● **EXERCISE**
Word for word, restate the entries below and exclude every image.

┌──

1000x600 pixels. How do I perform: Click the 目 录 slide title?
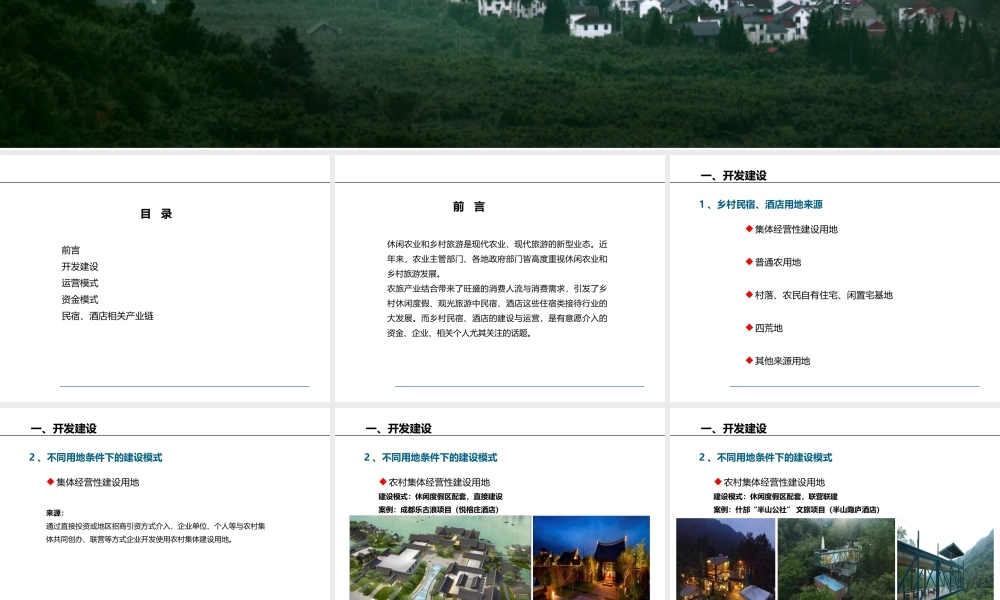pos(156,213)
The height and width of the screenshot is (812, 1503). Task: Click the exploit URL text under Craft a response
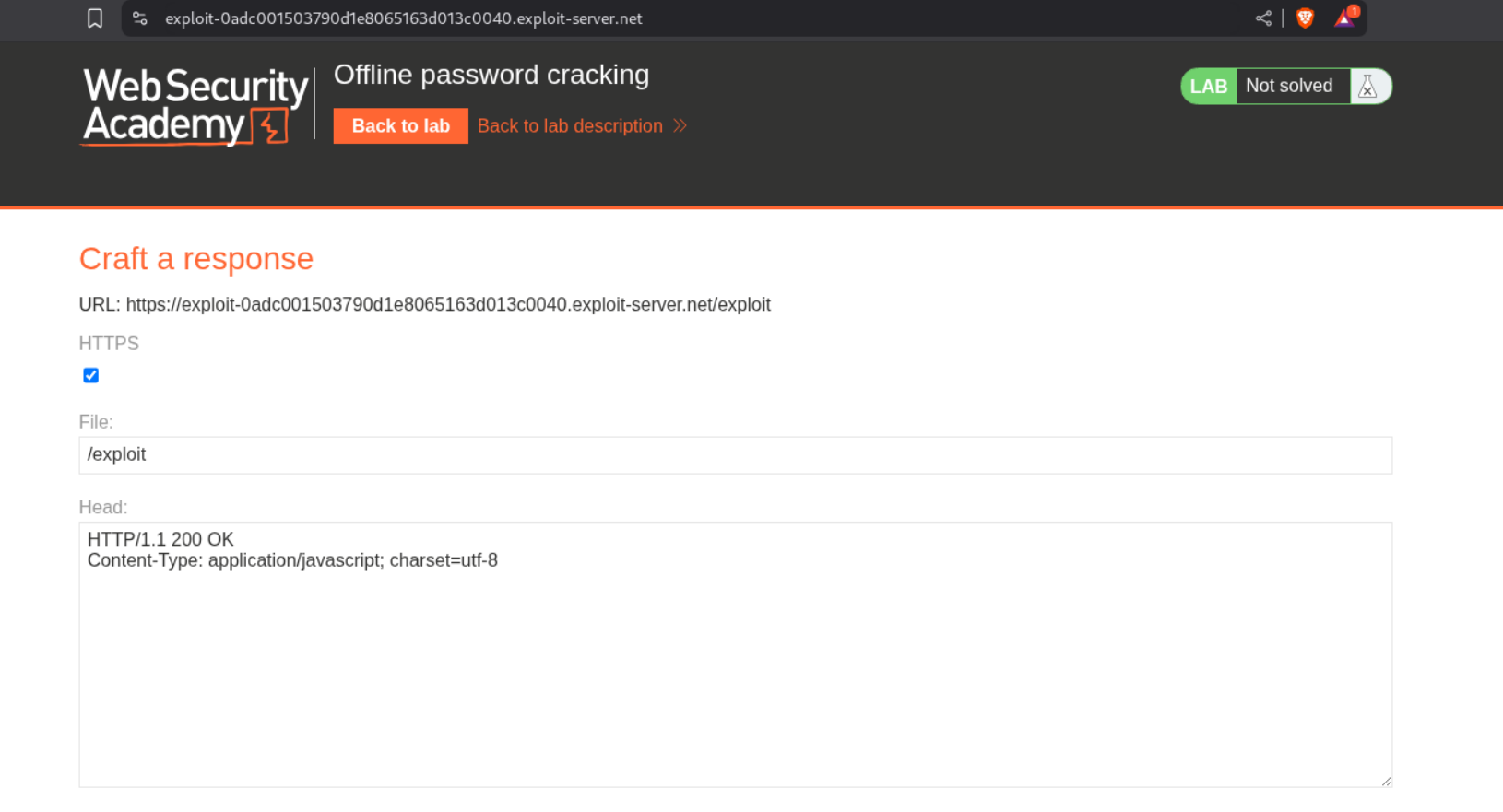[x=448, y=305]
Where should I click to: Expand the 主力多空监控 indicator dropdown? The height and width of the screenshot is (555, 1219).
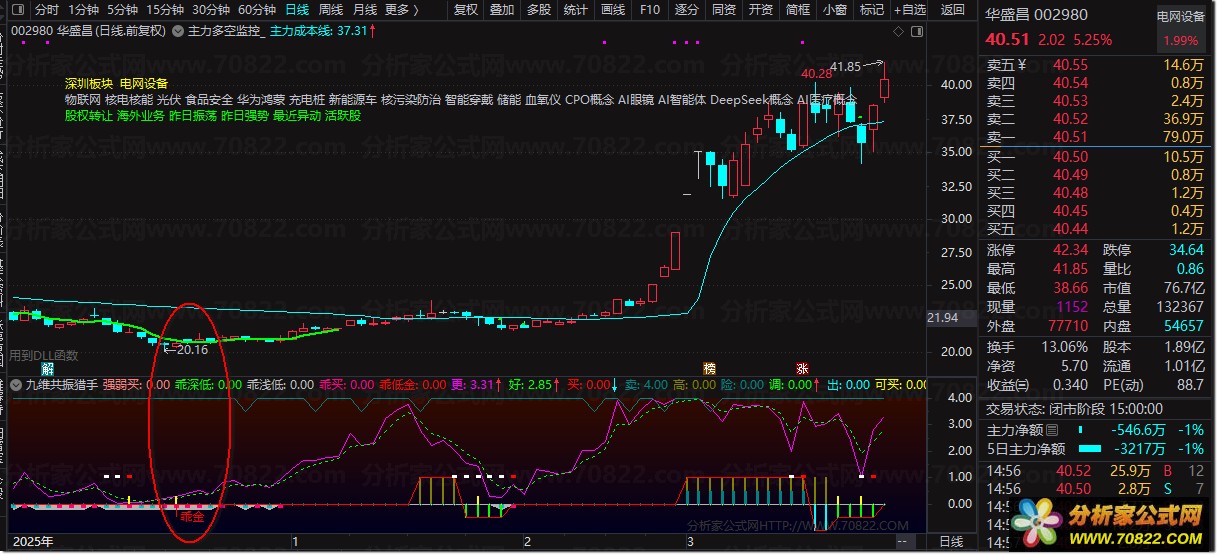[x=178, y=31]
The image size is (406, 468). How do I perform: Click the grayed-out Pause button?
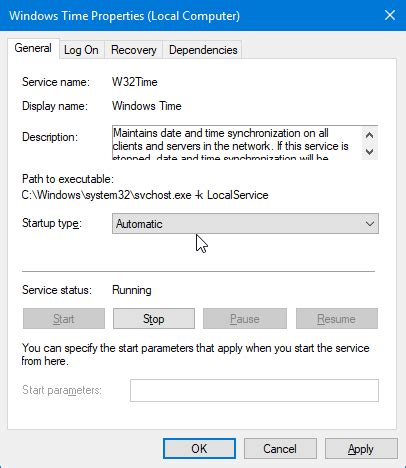pyautogui.click(x=245, y=319)
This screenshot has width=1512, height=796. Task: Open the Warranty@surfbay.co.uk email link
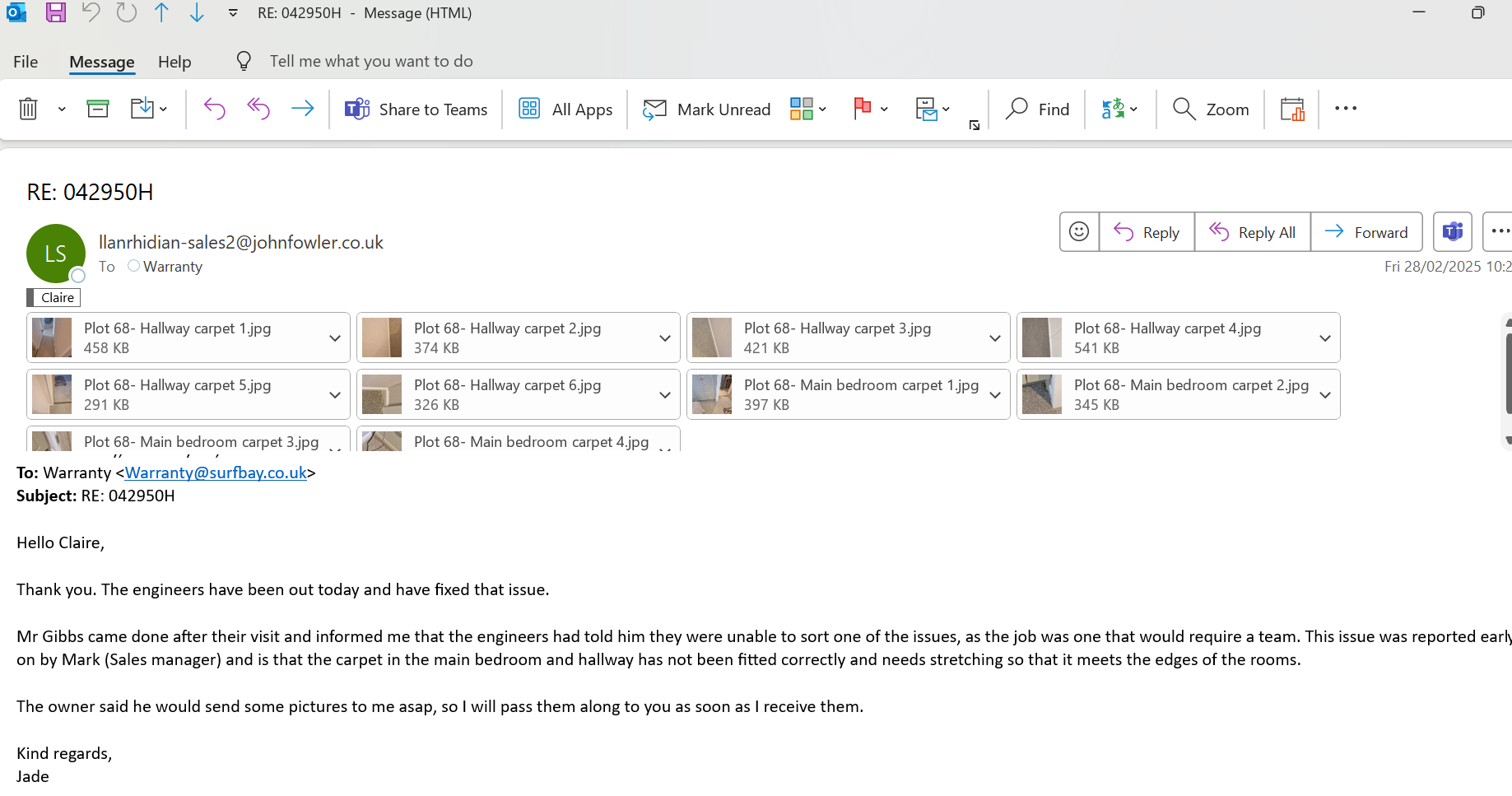point(216,472)
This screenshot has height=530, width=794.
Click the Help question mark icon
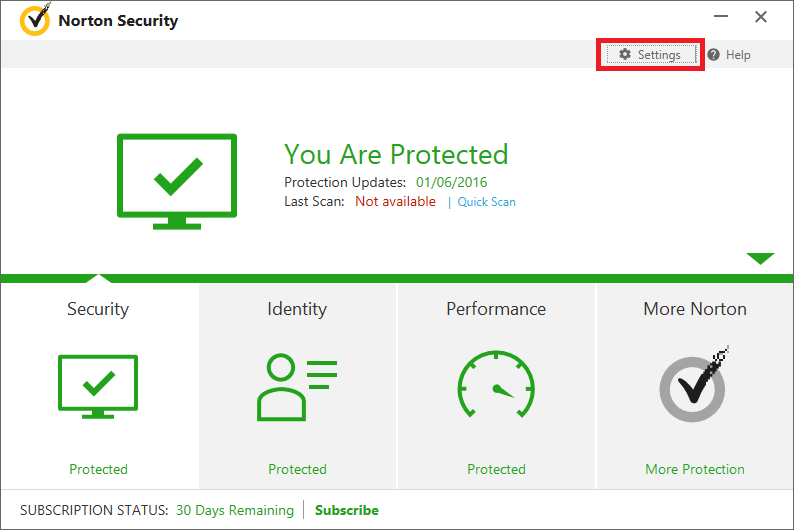(714, 55)
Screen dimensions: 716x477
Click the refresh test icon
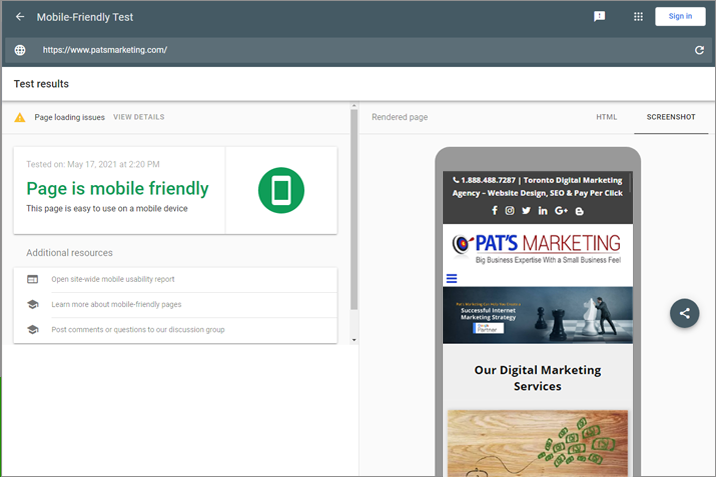(699, 50)
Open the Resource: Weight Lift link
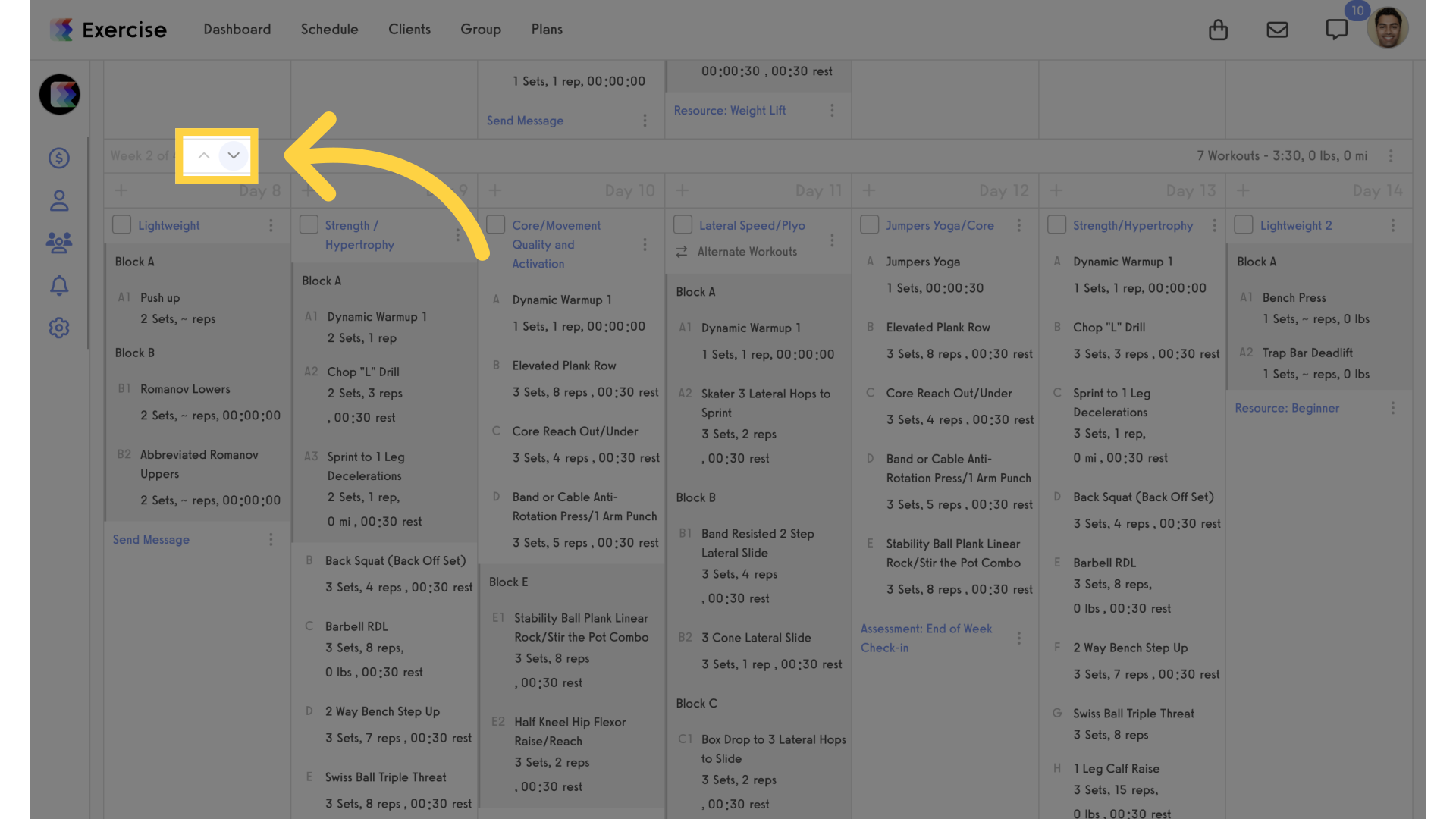This screenshot has height=819, width=1456. tap(730, 111)
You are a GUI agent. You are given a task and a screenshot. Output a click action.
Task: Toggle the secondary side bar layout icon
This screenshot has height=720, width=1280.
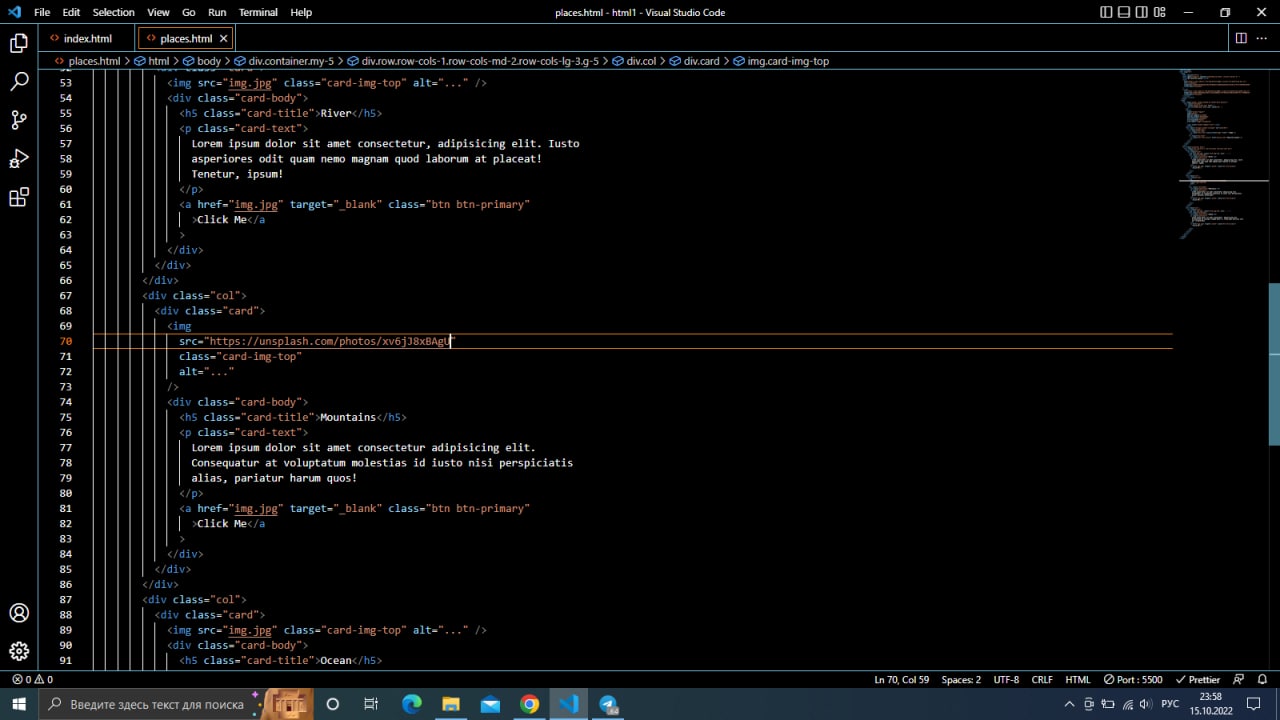point(1142,12)
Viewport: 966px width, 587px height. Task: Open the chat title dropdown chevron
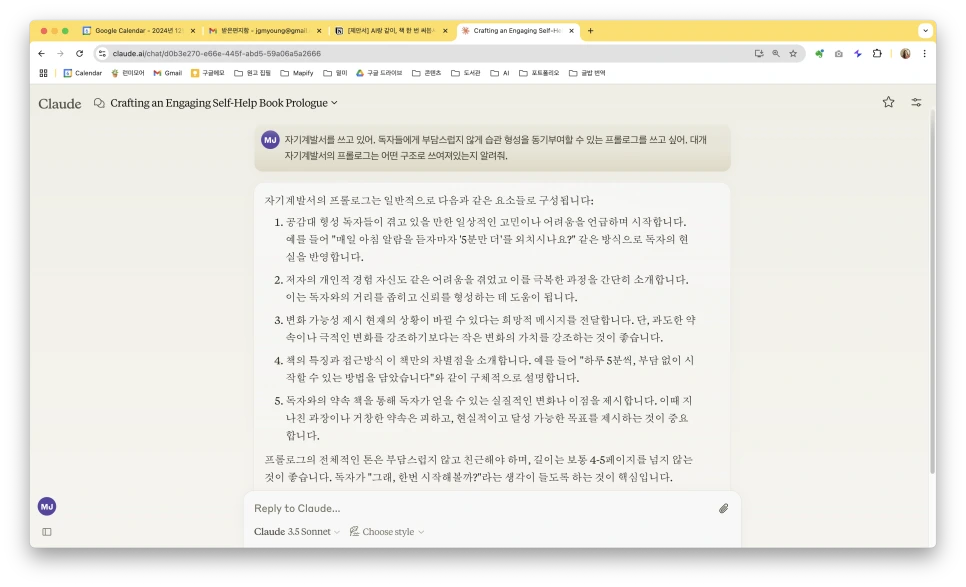point(335,103)
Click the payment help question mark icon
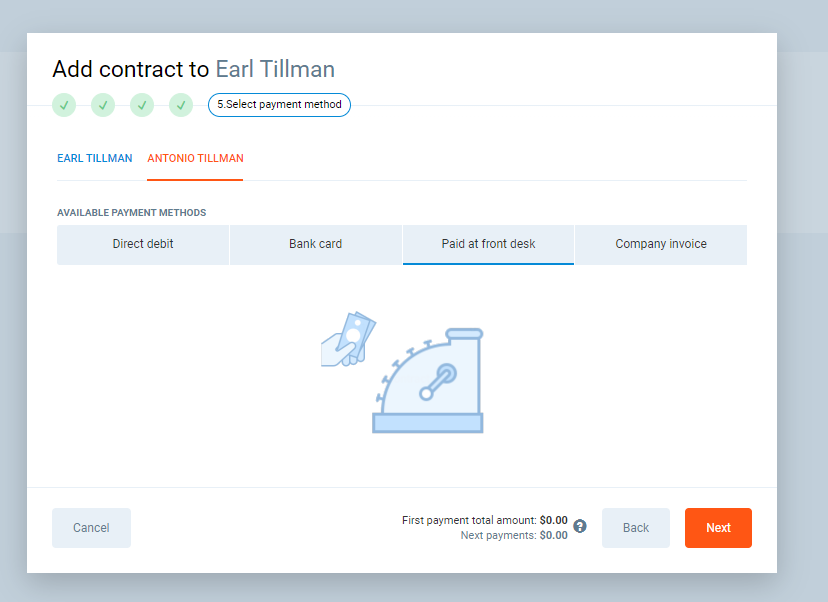 click(x=580, y=526)
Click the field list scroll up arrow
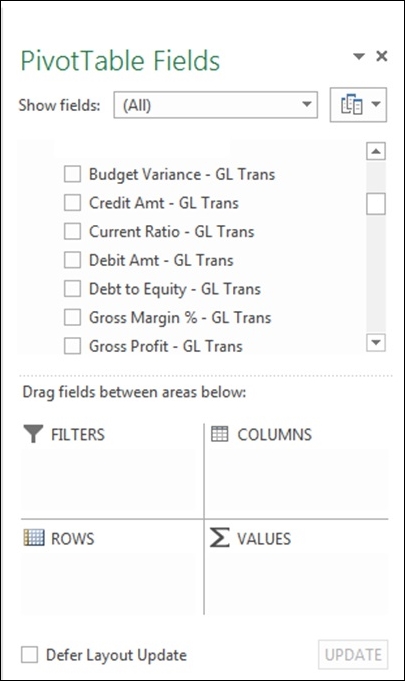This screenshot has width=405, height=681. [x=376, y=152]
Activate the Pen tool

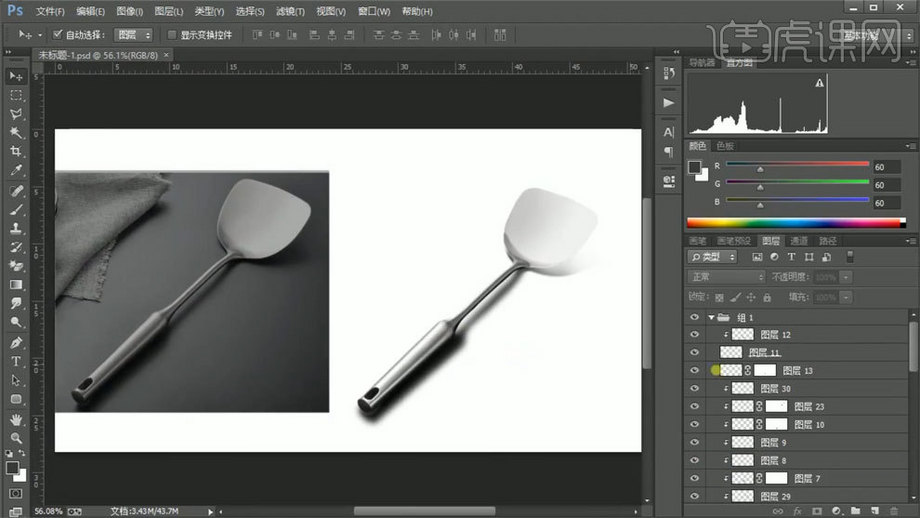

└──

● **SOLUTION TO THIS PROBLEM**
1000x600 pixels. How do I perform: Click the 目 录 slide title?
pos(156,213)
The height and width of the screenshot is (812, 1503). Task: Click the exploit URL text under Craft a response
[x=448, y=305]
Where should I click to: Expand the 主力多空监控 indicator dropdown? The height and width of the screenshot is (555, 1219).
[x=178, y=31]
The image size is (406, 468). How do I perform: Click the grayed-out Pause button?
pyautogui.click(x=245, y=319)
This screenshot has width=1512, height=796. Task: Open the Warranty@surfbay.co.uk email link
point(216,472)
This screenshot has height=530, width=794.
Click the Help question mark icon
(714, 55)
Screen dimensions: 716x477
Click the refresh test icon
(699, 50)
Open the Resource: Weight Lift link
This screenshot has height=819, width=1456. tap(730, 111)
You are a GUI agent. You are given a task and a screenshot. Output a click action.
Task: Toggle the secondary side bar layout icon
This screenshot has height=720, width=1280.
point(1142,12)
Viewport: 966px width, 587px height. Task: Open the chat title dropdown chevron
point(335,103)
Click the payment help question mark icon
 click(x=580, y=526)
Click the field list scroll up arrow
This screenshot has width=405, height=681. [x=376, y=152]
Activate the Pen tool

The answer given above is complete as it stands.